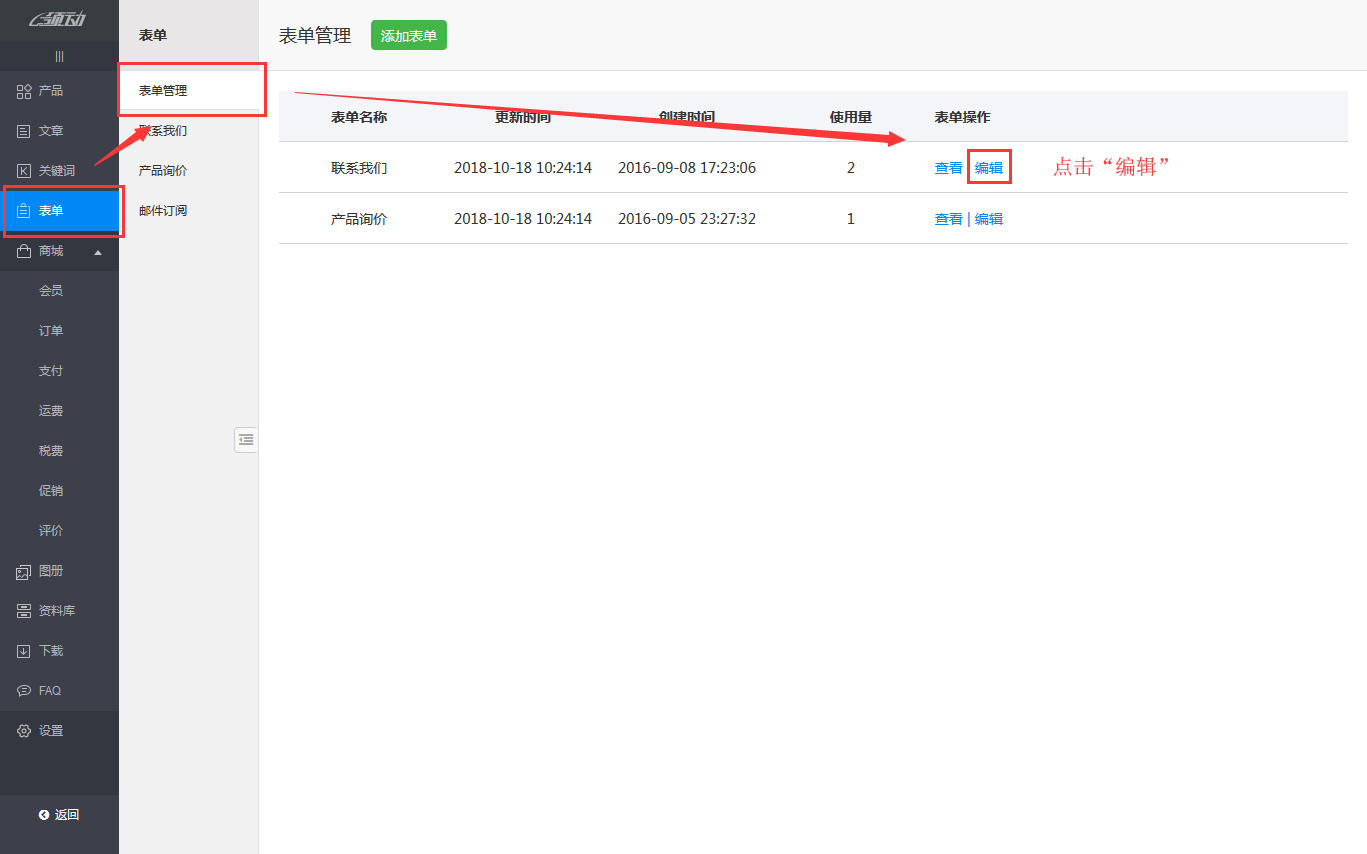This screenshot has height=854, width=1367.
Task: Open 订单 under the 商城 section
Action: coord(51,331)
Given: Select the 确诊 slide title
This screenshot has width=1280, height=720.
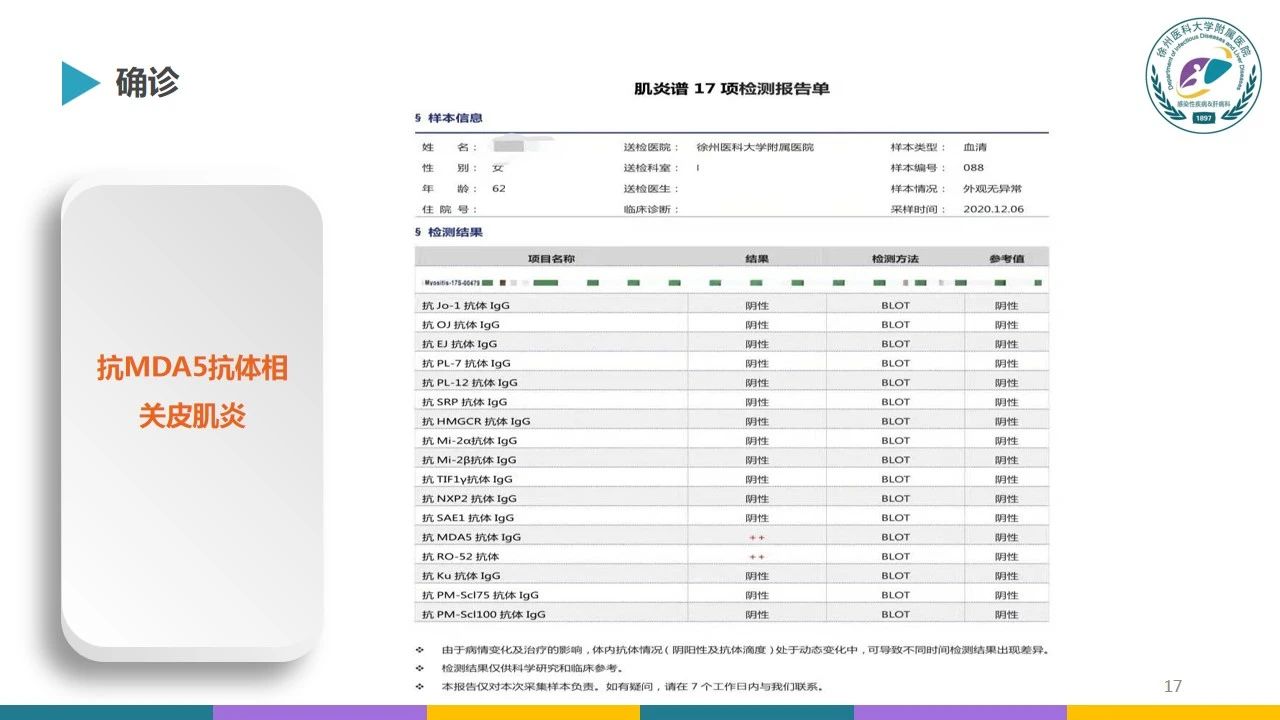Looking at the screenshot, I should tap(147, 83).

****

TASK TO COMPLETE:
Starting at the line that contains "Given: Select the 确诊 slide title" and ending at the final line of the data, reproduce each line exactly. Pictures stay out of the copy.

ANSWER AREA:
Given: Select the 确诊 slide title
This screenshot has width=1280, height=720.
Looking at the screenshot, I should tap(147, 83).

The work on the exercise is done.